Re: [gentoo-dev] Change layout of distfiles

2006-03-07 Thread Thomas de Grenier de Latour
On Mon, 6 Mar 2006 13:45:01 -0500,
Daniel Ostrow [EMAIL PROTECTED] wrote:

 portage will need to know that the location, on the distfiles
 mirrors, of cronolog, is now the equivilent of
 mirror://gentoo/${firstchar}

And what about the local mirror type, that one can define in
/etc/portage/mirrors: will it be assumed that files are stored with a
first-char prefix or not? 
I would say no, because i think the most common usage is to share the
$DISTDIR of one machine (hence without prefix) over LAN, but i'm not
really sure.
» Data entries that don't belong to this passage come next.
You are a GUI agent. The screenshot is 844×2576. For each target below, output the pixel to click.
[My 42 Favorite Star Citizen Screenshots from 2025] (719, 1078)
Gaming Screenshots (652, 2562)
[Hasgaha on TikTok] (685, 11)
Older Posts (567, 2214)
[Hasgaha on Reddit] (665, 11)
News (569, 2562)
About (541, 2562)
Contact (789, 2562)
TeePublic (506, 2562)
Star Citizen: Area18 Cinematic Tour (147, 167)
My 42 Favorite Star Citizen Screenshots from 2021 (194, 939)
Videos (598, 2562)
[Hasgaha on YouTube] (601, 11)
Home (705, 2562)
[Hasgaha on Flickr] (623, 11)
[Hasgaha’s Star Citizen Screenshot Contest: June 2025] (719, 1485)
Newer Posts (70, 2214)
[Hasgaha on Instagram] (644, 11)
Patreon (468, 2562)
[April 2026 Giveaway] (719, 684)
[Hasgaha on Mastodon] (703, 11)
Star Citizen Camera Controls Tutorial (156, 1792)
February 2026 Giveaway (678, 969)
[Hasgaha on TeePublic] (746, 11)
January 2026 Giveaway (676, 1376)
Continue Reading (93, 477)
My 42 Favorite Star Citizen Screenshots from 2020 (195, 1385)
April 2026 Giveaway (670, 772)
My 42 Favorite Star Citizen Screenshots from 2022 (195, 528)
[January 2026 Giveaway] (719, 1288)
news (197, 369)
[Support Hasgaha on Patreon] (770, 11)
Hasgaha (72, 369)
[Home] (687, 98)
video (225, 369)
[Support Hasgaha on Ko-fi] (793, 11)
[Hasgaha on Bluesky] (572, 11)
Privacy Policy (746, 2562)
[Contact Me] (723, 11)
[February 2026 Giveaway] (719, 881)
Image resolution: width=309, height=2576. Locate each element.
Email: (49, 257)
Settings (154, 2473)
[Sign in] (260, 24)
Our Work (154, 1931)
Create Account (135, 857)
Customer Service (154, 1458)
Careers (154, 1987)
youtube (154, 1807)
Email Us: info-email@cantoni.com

Maybe some people also use this one for full mirrors,
based on the official ones (hence with prefix).

--
TGL.
-- 
gentoo-dev@gentoo.org mailing list



[gentoo-dev] Change layout of distfiles

2006-03-06 Thread Michael Renner

Hi,

as suggested by Mike in http://bugs.gentoo.org/show_bug.cgi?id=123335, 
here's my proposal for changing the layout of the distfiles tree:



This is the current state:

mirror:/storage/gentoo/data/source/distfiles# ls | wc -l
22543
mirror:/storage/gentoo/data/source/distfiles# ls -l ../ | grep distfiles
drwxr-xr-x   3 gentoo gentoo 950272 Mar  6 06:08 distfiles
mirror:/storage/gentoo/data/source/distfiles#


People who want to browse the files by hand are usually stumped by the 
large output (the directory listing lighttpd creates is currently 4.2MB 
in size) and generation of those listings causes an excessive strain on 
the server.


Plus the creation/deletion of files doesn't scale too well on 
filesystems, which store directory entries in linked lists (ext2/3, 
probably the common bsd filesystems), since the list has to be traversed 
for each file deleted/created.


Introducing an additional directory hierarchy should fix this, and is 
the common solution for this problem for various projects, be it debian 
[1], cpan [2], slackware [3], etc.



One migration scenario for a better future:

Create subdirectories named after the first letter of each file and move 
the files in their respective directories.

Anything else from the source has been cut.